TASK TO COMPLETE:
The whole listing, repeated exactly, is what this task asks for.

───── EXCERPTED RECORDS

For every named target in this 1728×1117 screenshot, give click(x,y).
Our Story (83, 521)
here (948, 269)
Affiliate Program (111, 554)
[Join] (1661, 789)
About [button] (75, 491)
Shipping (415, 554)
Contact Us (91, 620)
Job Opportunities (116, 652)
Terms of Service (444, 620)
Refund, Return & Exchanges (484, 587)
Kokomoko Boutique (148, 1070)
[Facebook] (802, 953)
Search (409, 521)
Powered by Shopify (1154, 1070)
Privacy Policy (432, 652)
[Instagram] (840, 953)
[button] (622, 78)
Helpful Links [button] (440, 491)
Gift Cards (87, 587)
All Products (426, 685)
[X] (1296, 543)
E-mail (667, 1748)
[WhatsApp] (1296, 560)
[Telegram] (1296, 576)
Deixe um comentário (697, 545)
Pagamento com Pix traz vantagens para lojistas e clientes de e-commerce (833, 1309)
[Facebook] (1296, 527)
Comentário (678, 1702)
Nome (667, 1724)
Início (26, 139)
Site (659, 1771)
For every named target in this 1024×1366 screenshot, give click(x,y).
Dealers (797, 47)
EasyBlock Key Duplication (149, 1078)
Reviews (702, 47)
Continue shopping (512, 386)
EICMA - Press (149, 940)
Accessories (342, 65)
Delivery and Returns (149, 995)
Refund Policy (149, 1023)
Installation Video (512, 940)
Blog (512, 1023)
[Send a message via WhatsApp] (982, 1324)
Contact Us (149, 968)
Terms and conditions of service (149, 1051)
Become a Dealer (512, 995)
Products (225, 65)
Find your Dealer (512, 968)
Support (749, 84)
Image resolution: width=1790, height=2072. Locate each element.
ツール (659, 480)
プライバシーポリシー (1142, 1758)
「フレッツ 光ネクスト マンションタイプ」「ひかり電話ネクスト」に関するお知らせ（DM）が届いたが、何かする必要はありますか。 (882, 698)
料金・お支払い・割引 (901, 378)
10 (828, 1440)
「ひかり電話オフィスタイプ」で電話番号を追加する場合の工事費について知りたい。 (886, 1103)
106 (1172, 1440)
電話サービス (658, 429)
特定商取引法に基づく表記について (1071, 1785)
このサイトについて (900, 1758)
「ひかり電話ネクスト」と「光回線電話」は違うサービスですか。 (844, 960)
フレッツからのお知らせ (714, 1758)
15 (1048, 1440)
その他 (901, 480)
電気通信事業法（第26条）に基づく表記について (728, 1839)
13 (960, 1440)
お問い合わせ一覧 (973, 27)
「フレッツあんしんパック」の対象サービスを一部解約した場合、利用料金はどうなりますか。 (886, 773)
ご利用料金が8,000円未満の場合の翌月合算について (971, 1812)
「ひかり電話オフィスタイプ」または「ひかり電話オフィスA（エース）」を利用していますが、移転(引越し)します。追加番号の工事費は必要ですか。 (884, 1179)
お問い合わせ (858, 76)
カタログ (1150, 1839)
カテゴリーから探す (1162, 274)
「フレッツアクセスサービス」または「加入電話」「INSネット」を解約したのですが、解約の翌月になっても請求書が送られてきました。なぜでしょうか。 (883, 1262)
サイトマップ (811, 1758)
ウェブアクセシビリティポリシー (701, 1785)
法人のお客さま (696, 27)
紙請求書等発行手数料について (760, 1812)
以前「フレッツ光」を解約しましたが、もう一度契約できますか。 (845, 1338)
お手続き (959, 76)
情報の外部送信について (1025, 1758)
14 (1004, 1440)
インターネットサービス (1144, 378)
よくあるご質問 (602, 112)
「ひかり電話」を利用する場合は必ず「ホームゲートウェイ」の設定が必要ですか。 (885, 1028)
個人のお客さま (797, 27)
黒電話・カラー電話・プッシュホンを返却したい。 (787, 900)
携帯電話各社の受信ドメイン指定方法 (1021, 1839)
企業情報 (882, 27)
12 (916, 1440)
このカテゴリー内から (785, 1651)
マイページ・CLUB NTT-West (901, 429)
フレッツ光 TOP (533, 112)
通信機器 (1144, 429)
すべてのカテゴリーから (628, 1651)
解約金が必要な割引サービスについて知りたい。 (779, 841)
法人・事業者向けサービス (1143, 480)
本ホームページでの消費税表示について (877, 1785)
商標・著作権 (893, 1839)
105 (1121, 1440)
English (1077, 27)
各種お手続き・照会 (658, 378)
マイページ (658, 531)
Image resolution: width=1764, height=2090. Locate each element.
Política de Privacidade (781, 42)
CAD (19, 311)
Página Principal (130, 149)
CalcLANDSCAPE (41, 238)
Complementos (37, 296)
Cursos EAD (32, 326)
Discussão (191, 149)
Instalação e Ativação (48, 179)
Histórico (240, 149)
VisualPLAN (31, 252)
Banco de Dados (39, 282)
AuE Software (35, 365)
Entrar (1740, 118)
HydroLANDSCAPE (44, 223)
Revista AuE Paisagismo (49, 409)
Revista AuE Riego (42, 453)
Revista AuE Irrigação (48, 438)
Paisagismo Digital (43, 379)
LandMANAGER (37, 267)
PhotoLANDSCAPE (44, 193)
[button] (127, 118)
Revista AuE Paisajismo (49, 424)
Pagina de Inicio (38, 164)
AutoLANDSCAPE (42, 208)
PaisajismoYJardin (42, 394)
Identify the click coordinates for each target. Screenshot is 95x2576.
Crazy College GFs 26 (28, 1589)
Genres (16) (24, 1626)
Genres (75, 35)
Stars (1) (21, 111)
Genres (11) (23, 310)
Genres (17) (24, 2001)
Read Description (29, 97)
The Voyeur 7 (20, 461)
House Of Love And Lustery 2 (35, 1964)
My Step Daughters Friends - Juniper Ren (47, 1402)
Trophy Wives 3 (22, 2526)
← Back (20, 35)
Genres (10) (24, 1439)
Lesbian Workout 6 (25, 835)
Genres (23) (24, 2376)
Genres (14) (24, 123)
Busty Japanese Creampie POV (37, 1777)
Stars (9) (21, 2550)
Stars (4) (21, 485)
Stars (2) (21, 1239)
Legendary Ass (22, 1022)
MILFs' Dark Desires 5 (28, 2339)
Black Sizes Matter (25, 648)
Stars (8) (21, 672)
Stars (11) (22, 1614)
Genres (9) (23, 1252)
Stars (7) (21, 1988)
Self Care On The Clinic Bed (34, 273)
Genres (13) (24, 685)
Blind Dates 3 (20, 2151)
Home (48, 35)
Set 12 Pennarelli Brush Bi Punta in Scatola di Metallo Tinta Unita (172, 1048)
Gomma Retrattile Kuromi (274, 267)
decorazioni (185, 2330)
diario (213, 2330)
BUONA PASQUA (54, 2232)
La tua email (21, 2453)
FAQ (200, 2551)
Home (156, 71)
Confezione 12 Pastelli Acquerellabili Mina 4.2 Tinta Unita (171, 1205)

──────────

EXERCISE ANSWER:
For every named target in this 1728×1117 screenshot, give click(x,y).
Our Story (83, 521)
here (948, 269)
Affiliate Program (111, 554)
[Join] (1661, 789)
About [button] (75, 491)
Shipping (415, 554)
Contact Us (91, 620)
Job Opportunities (116, 652)
Terms of Service (444, 620)
Refund, Return & Exchanges (484, 587)
Kokomoko Boutique (148, 1070)
[Facebook] (802, 953)
Search (409, 521)
Powered by Shopify (1154, 1070)
Privacy Policy (432, 652)
[Instagram] (840, 953)
[button] (622, 78)
Helpful Links [button] (440, 491)
Gift Cards (87, 587)
All Products (426, 685)
[X] (1296, 543)
E-mail (667, 1748)
[WhatsApp] (1296, 560)
[Telegram] (1296, 576)
Deixe um comentário (697, 545)
Pagamento com Pix traz vantagens para lojistas e clientes de e-commerce (833, 1309)
[Facebook] (1296, 527)
Comentário (678, 1702)
Nome (667, 1724)
Início (26, 139)
Site (659, 1771)
For every named target in this 1024×1366 screenshot, give click(x,y).
Dealers (797, 47)
EasyBlock Key Duplication (149, 1078)
Reviews (702, 47)
Continue shopping (512, 386)
EICMA - Press (149, 940)
Accessories (342, 65)
Delivery and Returns (149, 995)
Refund Policy (149, 1023)
Installation Video (512, 940)
Blog (512, 1023)
[Send a message via WhatsApp] (982, 1324)
Contact Us (149, 968)
Terms and conditions of service (149, 1051)
Become a Dealer (512, 995)
Products (225, 65)
Find your Dealer (512, 968)
Support (749, 84)
Image resolution: width=1790, height=2072. Locate each element.
ツール (659, 480)
プライバシーポリシー (1142, 1758)
「フレッツ 光ネクスト マンションタイプ」「ひかり電話ネクスト」に関するお知らせ（DM）が届いたが、何かする必要はありますか。 (882, 698)
料金・お支払い・割引 (901, 378)
10 (828, 1440)
「ひかり電話オフィスタイプ」で電話番号を追加する場合の工事費について知りたい。 (886, 1103)
106 (1172, 1440)
電話サービス (658, 429)
特定商取引法に基づく表記について (1071, 1785)
このサイトについて (900, 1758)
「ひかり電話ネクスト」と「光回線電話」は違うサービスですか。 (844, 960)
フレッツからのお知らせ (714, 1758)
15 (1048, 1440)
その他 (901, 480)
電気通信事業法（第26条）に基づく表記について (728, 1839)
13 (960, 1440)
お問い合わせ一覧 (973, 27)
「フレッツあんしんパック」の対象サービスを一部解約した場合、利用料金はどうなりますか。 (886, 773)
ご利用料金が8,000円未満の場合の翌月合算について (971, 1812)
「ひかり電話オフィスタイプ」または「ひかり電話オフィスA（エース）」を利用していますが、移転(引越し)します。追加番号の工事費は必要ですか。 (884, 1179)
お問い合わせ (858, 76)
カタログ (1150, 1839)
カテゴリーから探す (1162, 274)
「フレッツアクセスサービス」または「加入電話」「INSネット」を解約したのですが、解約の翌月になっても請求書が送られてきました。なぜでしょうか。 (883, 1262)
サイトマップ (811, 1758)
ウェブアクセシビリティポリシー (701, 1785)
法人のお客さま (696, 27)
紙請求書等発行手数料について (760, 1812)
以前「フレッツ光」を解約しましたが、もう一度契約できますか。 (845, 1338)
お手続き (959, 76)
情報の外部送信について (1025, 1758)
14 (1004, 1440)
インターネットサービス (1144, 378)
よくあるご質問 (602, 112)
「ひかり電話」を利用する場合は必ず「ホームゲートウェイ」の設定が必要ですか。 (885, 1028)
個人のお客さま (797, 27)
黒電話・カラー電話・プッシュホンを返却したい。 (787, 900)
携帯電話各社の受信ドメイン指定方法 (1021, 1839)
企業情報 (882, 27)
12 (916, 1440)
このカテゴリー内から (785, 1651)
マイページ・CLUB NTT-West (901, 429)
フレッツ光 TOP (533, 112)
通信機器 (1144, 429)
すべてのカテゴリーから (628, 1651)
解約金が必要な割引サービスについて知りたい。 (779, 841)
法人・事業者向けサービス (1143, 480)
本ホームページでの消費税表示について (877, 1785)
商標・著作権 (893, 1839)
105 (1121, 1440)
English (1077, 27)
各種お手続き・照会 (658, 378)
マイページ (658, 531)
Image resolution: width=1764, height=2090. Locate each element.
Política de Privacidade (781, 42)
CAD (19, 311)
Página Principal (130, 149)
CalcLANDSCAPE (41, 238)
Complementos (37, 296)
Cursos EAD (32, 326)
Discussão (191, 149)
Instalação e Ativação (48, 179)
Histórico (240, 149)
VisualPLAN (31, 252)
Banco de Dados (39, 282)
AuE Software (35, 365)
Entrar (1740, 118)
HydroLANDSCAPE (44, 223)
Revista AuE Paisagismo (49, 409)
Revista AuE Riego (42, 453)
Revista AuE Irrigação (48, 438)
Paisagismo Digital (43, 379)
LandMANAGER (37, 267)
PhotoLANDSCAPE (44, 193)
[button] (127, 118)
Revista AuE Paisajismo (49, 424)
Pagina de Inicio (38, 164)
AutoLANDSCAPE (42, 208)
PaisajismoYJardin (42, 394)
Identify the click coordinates for each target. Screenshot is 95x2576.
Crazy College GFs 26 (28, 1589)
Genres (16) (24, 1626)
Genres (75, 35)
Stars (1) (21, 111)
Genres (11) (23, 310)
Genres (17) (24, 2001)
Read Description (29, 97)
The Voyeur 7 (20, 461)
House Of Love And Lustery 2 (35, 1964)
My Step Daughters Friends - Juniper Ren (47, 1402)
Trophy Wives 3 (22, 2526)
← Back (20, 35)
Genres (10) (24, 1439)
Lesbian Workout 6 (25, 835)
Genres (23) (24, 2376)
Genres (14) (24, 123)
Busty Japanese Creampie POV (37, 1777)
Stars (9) (21, 2550)
Stars (4) (21, 485)
Stars (2) (21, 1239)
Legendary Ass (22, 1022)
MILFs' Dark Desires 5 (28, 2339)
Black Sizes Matter (25, 648)
Stars (8) (21, 672)
Stars (11) (22, 1614)
Genres (9) (23, 1252)
Stars (7) (21, 1988)
Self Care On The Clinic Bed (34, 273)
Genres (13) (24, 685)
Blind Dates 3 (20, 2151)
Home (48, 35)
Set 12 Pennarelli Brush Bi Punta in Scatola di Metallo Tinta Unita (172, 1048)
Gomma Retrattile Kuromi (274, 267)
decorazioni (185, 2330)
diario (213, 2330)
BUONA PASQUA (54, 2232)
La tua email (21, 2453)
FAQ (200, 2551)
Home (156, 71)
Confezione 12 Pastelli Acquerellabili Mina 4.2 Tinta Unita (171, 1205)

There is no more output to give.